Description of the task – The lines from the one with "Image resolution: width=1200" through the last line of the material below, copied exactly and free of pictures, make up the whole answer.
[[ Data for this exercise open ]]
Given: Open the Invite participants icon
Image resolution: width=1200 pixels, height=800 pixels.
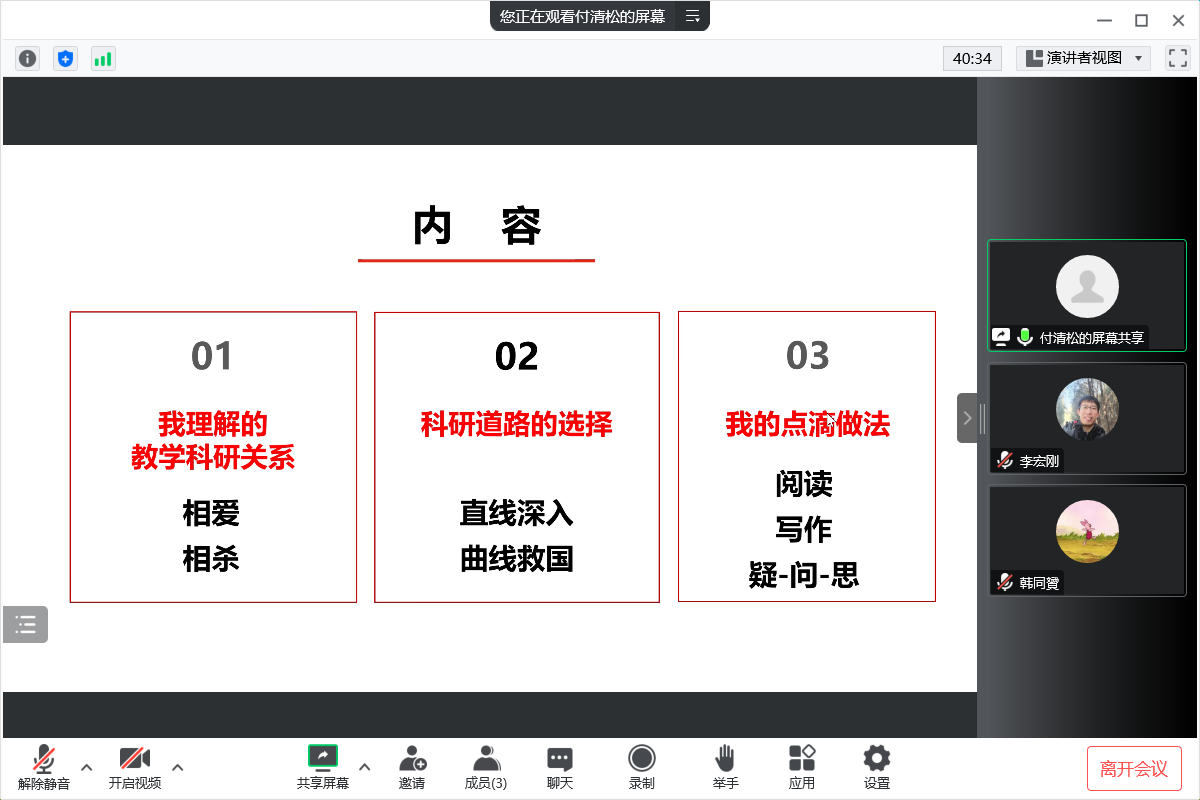Looking at the screenshot, I should (x=412, y=767).
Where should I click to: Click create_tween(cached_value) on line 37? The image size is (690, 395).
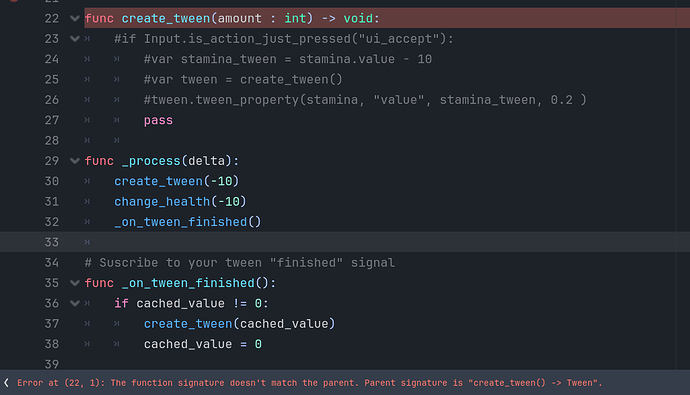tap(239, 324)
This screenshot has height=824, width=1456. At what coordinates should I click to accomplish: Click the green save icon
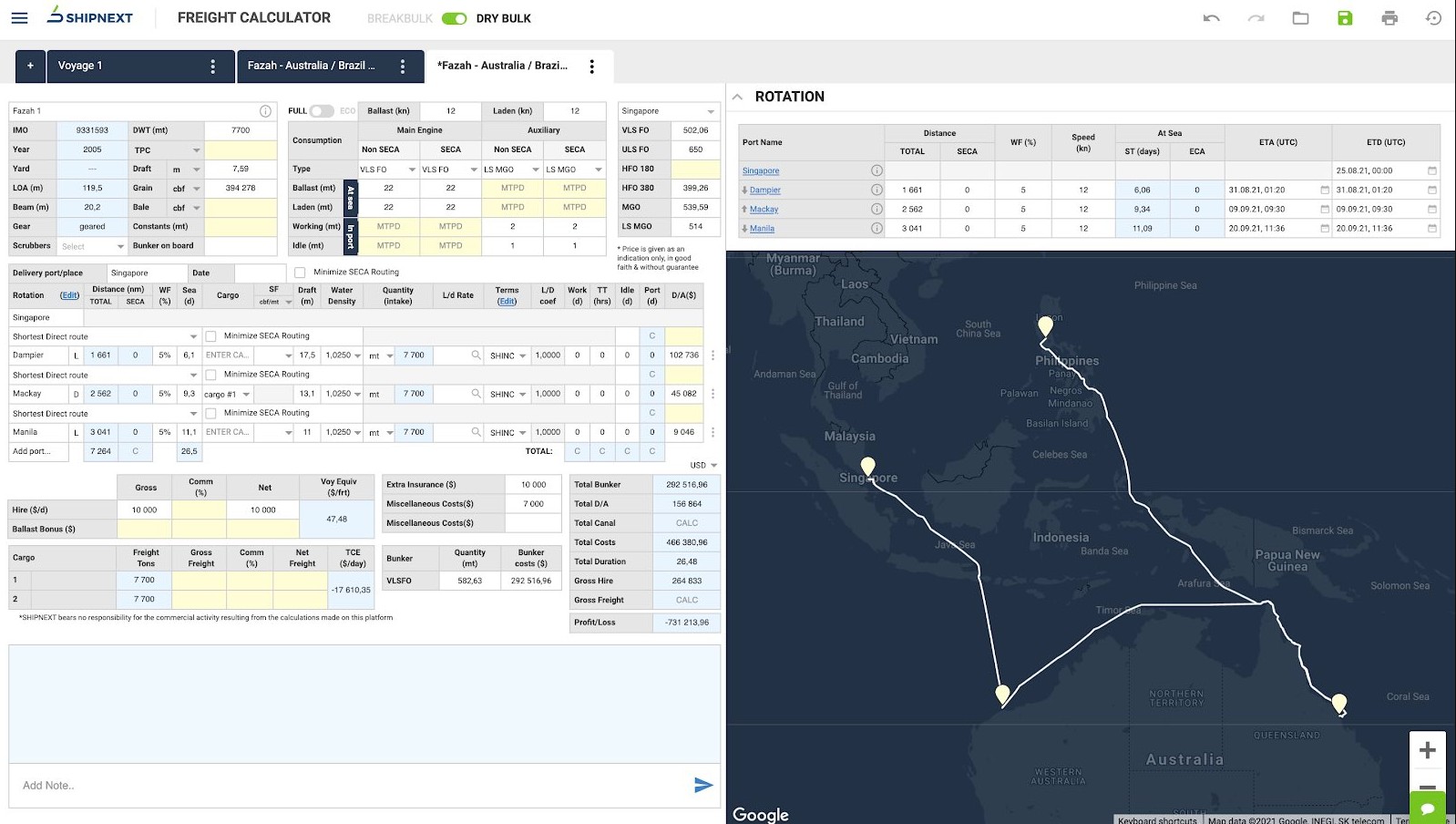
[[ Data for this exercise closed ]]
Answer to this exercise –
Image resolution: width=1200 pixels, height=800 pixels.
Looking at the screenshot, I should (x=412, y=767).
Where should I click to: Click create_tween(cached_value) on line 37? The image size is (690, 395).
tap(239, 324)
This screenshot has height=824, width=1456. At what coordinates should I click to accomplish: Click the green save icon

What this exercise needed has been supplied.